• [WHAT YOU SHOULD DO] From the entries below, list each line with "Given".

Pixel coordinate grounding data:
● ● ● ● ●
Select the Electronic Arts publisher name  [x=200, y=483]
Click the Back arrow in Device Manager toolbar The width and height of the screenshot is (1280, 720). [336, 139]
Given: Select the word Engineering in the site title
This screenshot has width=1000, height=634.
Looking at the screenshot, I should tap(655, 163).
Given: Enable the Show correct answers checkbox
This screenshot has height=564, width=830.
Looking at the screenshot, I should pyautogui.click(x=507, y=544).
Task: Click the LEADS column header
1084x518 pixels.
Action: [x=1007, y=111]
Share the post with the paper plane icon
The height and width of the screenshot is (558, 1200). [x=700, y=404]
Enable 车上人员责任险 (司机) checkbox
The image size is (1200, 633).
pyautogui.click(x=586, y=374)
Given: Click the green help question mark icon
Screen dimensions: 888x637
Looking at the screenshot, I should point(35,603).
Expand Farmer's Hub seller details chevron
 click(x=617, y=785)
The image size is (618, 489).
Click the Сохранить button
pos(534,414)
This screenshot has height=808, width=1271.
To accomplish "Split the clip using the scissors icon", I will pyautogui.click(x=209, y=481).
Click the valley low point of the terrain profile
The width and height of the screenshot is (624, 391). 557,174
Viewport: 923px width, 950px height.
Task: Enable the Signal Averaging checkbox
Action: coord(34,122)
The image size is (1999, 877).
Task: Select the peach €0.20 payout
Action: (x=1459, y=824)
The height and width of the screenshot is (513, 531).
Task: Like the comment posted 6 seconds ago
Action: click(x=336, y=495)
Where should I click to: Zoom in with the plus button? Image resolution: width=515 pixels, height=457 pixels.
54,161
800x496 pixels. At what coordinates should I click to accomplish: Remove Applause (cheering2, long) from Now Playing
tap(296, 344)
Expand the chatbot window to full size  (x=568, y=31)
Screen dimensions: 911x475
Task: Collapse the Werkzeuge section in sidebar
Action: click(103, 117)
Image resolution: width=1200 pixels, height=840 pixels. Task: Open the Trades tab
● ● ● ● ●
• [ANSWER TO THIS EXERCISE]
Given: Select the word Engineering in the site title
Given: Enable the Show correct answers checkbox
Given: Click the green help question mark icon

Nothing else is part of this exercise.